Ces questions ne sont pas simples.
Mais elles sont essentielles, car le système, lui, est très efficace pour vous embarquer et les effacer.
Si vous n’êtes pas clair sur vos envies, il vous mènera quelque part… mais pas forcément là où vous vouliez aller.
8. Orientation et lucidité
L’orientation équilibrée, consciente et personnelle consiste à prendre ce temps en amont.
Se poser, se faire accompagner si nécessaire, analyser ses motivations réelles.
Pas celles qu’on affiche pour réussir un entretien, mais celles qui tiennent quand personne ne regarde.
Parce que dans les grandes écoles de commerce, l’échec est rarissime.
Et justement, c’est pour cela que l’orientation doit être encore plus exigeante.
Ce n’est pas une garantie de bonheur d’avoir un diplôme reconnu.
Ce n’est pas une garantie d’épanouissement d’avoir un emploi en CDI à 60 000 € par an.
C’est une garantie d’avoir un parcours validé, pas forcément un parcours choisi.
9. Ce que ces chiffres disent de nous
Ces statistiques flatteuses racontent aussi quelque chose de notre époque.
Nous valorisons les filières où l’insertion est rapide et où le diplôme est assuré.
Nous rassurons les jeunes en leur disant : intègre cette école, tu ne risques rien.
Mais nous oublions de leur dire : encore faut‑il que tu aies vraiment envie de ce que tu obtiendras.
Les écoles font leur travail : elles sélectionnent, elles accompagnent, elles insèrent.
À nous, parents, enseignants, accompagnants, de faire le nôtre : aider les jeunes à vérifier qu’ils choisissent en connaissance de cause, qu’ils ne se contentent pas de cocher des cases.
Le choix avant tout
Si vous avez la chance et la capacité d’intégrer une grande école de commerce, sachez que le diplôme est presque assuré et l’emploi aussi.

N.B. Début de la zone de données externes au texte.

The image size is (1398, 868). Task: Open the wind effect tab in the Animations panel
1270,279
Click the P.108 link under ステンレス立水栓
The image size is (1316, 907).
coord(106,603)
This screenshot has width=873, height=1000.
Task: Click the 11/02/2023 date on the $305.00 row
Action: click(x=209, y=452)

Mais ne confondez pas sécurité de parcours et pertinence personnelle.
Le vrai défi est avant.
Avant de signer, avant de vous lancer dans les concours, avant d’accepter l’admission.
Posez‑vous la question : qu’est‑ce que je veux vraiment construire ?
Parce que dans ces écoles, vous construirez forcément quelque chose.
Autant que ce soit quelque chose qui vous ressemble.